The visit by Inada, a state minister in charge of administrative reforms, comes less than a week after nearly 150 Japanese lawmakers paid homage at the site, which honours millions of the nation's war dead, including senior officials who were executed for war crimes.
General Tojo was among those executed for war crimes and later honoured at the Yasukuni shrine.
Last week's mass pilgrimage by parliamentarians came on the eve of a visit by US President Barack Obama, whose administration has tried to discourage visits to Yasukuni, which it views as unnecessary provocation.
China and South Korea see the shrine as a symbol of what they say is Japan's unwillingness to repent for its aggressive warring last century.
Troubled Canadian pop prince Justin Bieber was criticised last week after he posted a snap of himself at the shrine on his Instagram account.
The picture that surfaced on Twitter appeared to show a man dressed in period military garb saluting while standing on a campaign car for Abe's ruling Liberal Democratic Party (LDP) -- sparking a backlash online.

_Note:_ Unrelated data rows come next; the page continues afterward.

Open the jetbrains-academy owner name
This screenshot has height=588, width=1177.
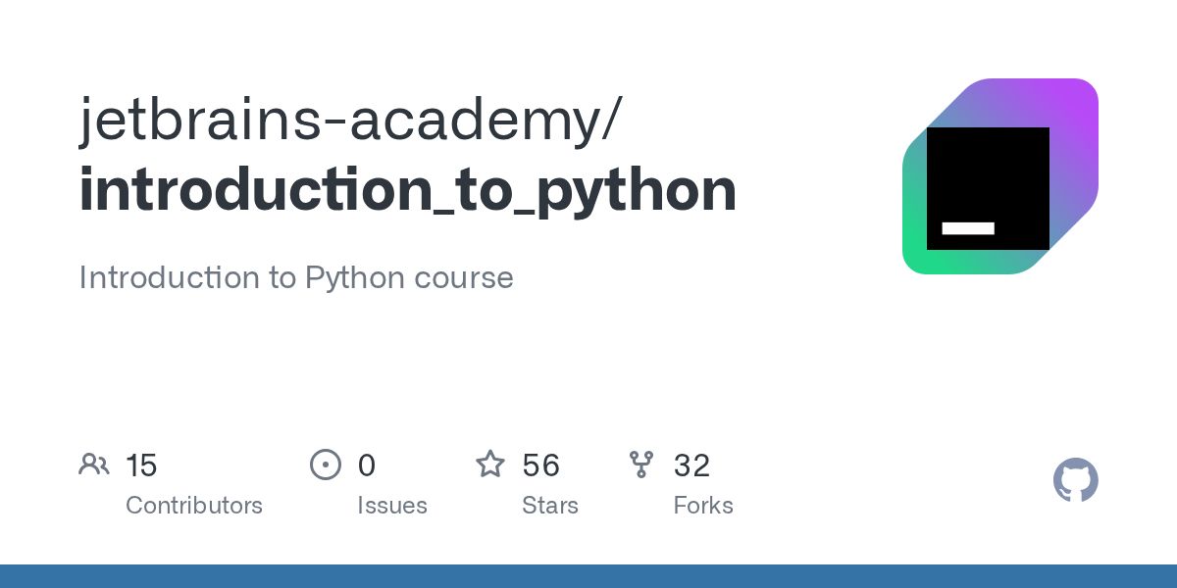coord(349,119)
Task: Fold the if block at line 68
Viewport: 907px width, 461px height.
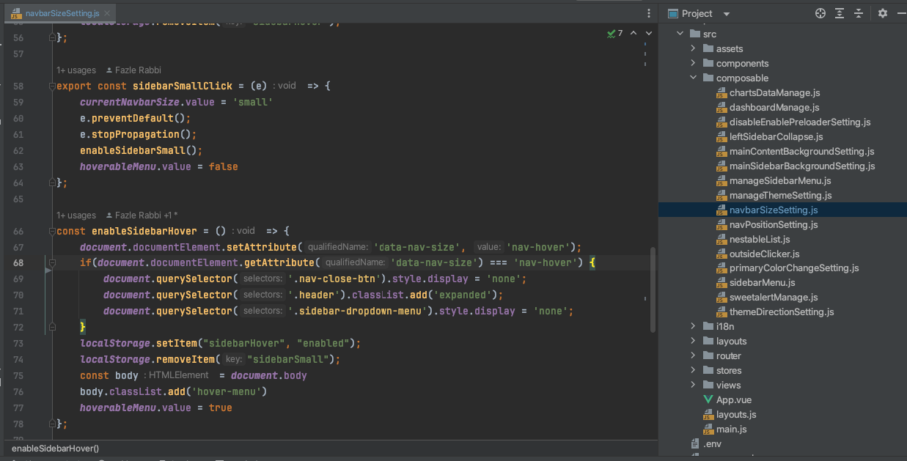Action: [x=52, y=262]

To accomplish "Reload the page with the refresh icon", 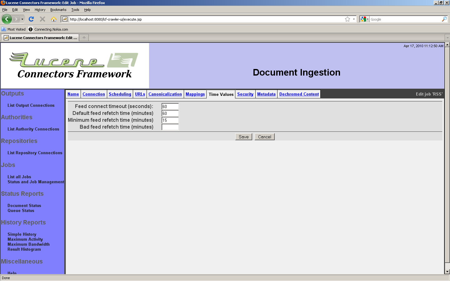I will (31, 19).
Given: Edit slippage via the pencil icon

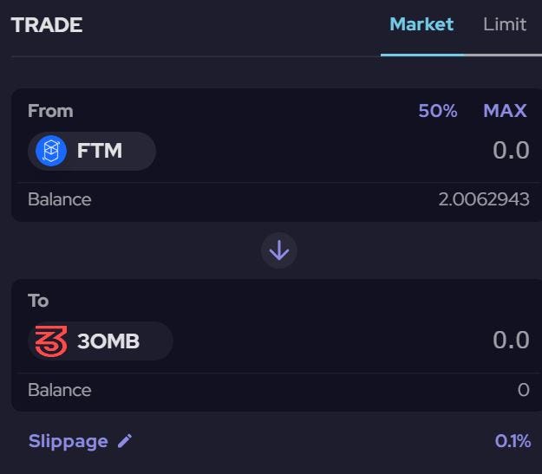Looking at the screenshot, I should coord(125,441).
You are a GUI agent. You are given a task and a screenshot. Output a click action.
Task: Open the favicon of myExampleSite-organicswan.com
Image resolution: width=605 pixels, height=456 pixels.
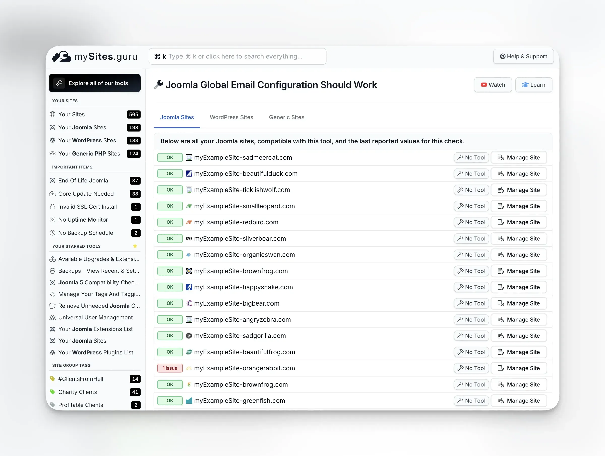tap(189, 254)
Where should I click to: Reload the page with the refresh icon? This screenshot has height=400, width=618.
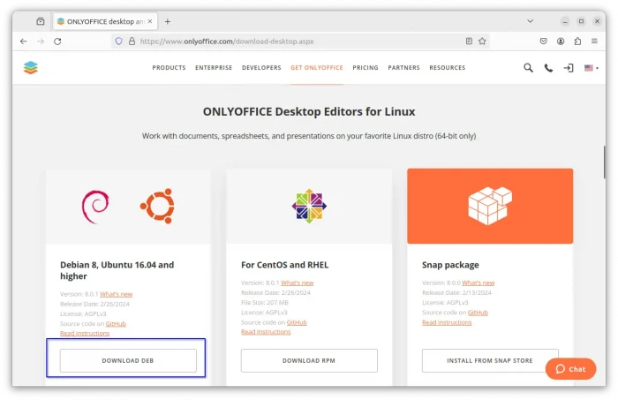[57, 41]
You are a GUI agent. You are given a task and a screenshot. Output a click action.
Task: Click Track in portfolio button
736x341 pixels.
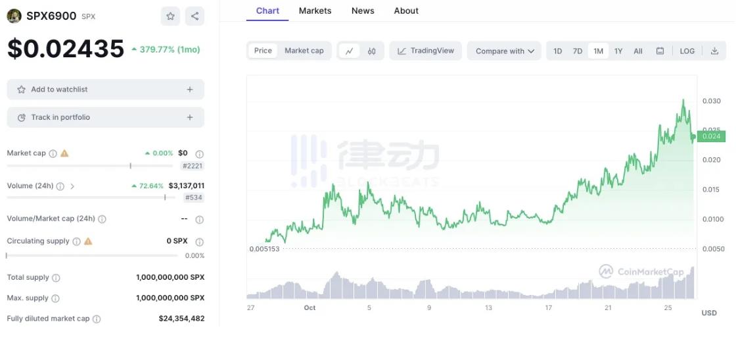pyautogui.click(x=105, y=117)
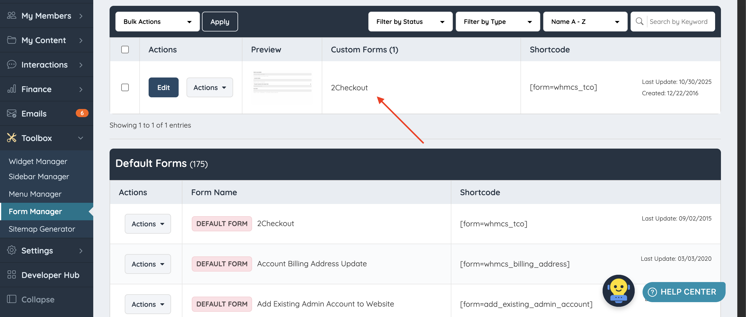Image resolution: width=746 pixels, height=317 pixels.
Task: Click the Settings gear icon
Action: tap(12, 250)
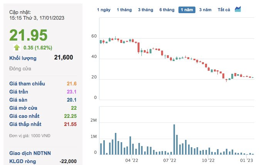Show the Tất cả full history

click(224, 10)

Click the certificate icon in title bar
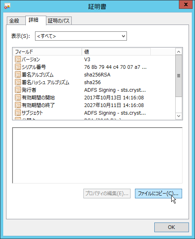click(x=7, y=6)
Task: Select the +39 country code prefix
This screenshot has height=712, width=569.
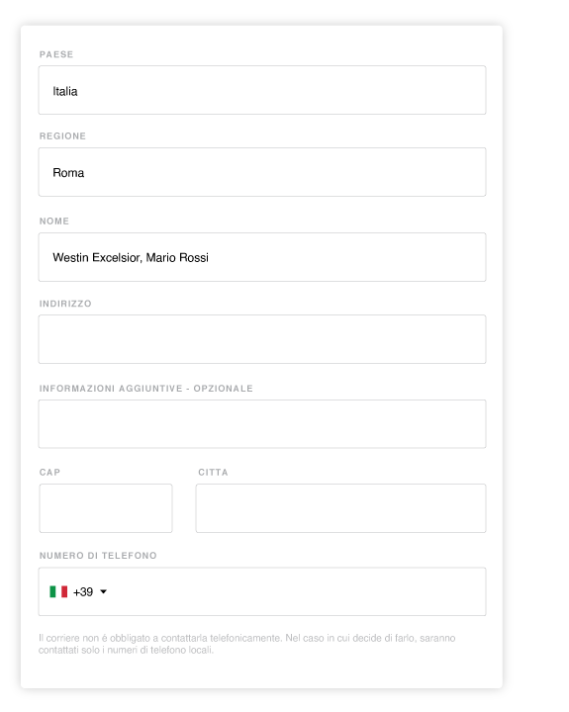Action: pyautogui.click(x=83, y=591)
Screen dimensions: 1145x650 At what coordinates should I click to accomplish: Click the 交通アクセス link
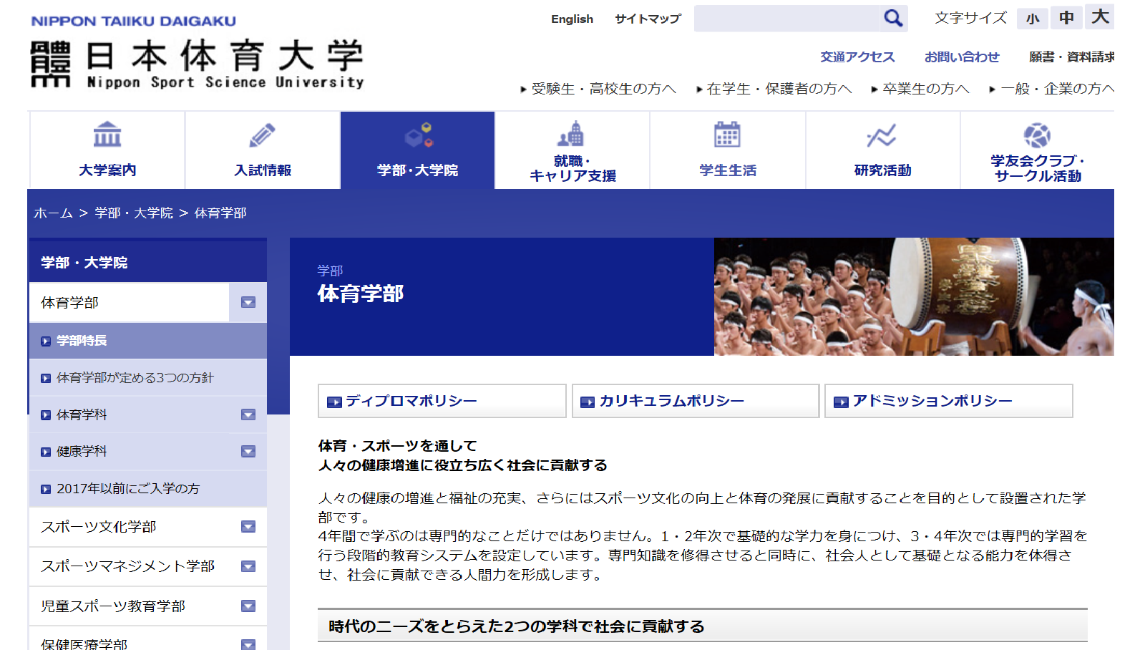pyautogui.click(x=857, y=57)
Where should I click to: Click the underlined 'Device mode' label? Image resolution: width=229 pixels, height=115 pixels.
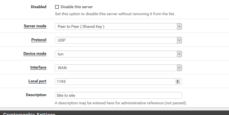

"Does this mean the LDP tolerates this?" @hatsunoji wrote.
Said online user @okchibita: "This is not even a bad joke. I cannot believe this was done by the ruling party."
The picture was believed to have been taken at a weekend conference organised by an Internet broadcaster, which Prime Minister Shinzo Abe -- whose own nationalistic views have annoyed Japan's neighbours -- had briefly attended earlier in the day.
The huge two-day event, attended by more than 120,000 people, had dozens of booths sponsored by a wide variety of organisations including political parties, gaming firms and the country's sumo association.
An LDP spokesman said he was unaware that the unidentified man was dressed to appear like Japan's wartime leader.
"If we had known that he meant to be dressed up like Tojo, we would have had second thoughts about letting him get up there," he told AFP.
A person claiming to be the man in the photo apologised on Twitter Monday and claimed he was simply dressed as a military policeman.
"There was the campaign car which people were allowed to climb on," wrote the person, identified as @vice0079. "I was guided by LDP staff."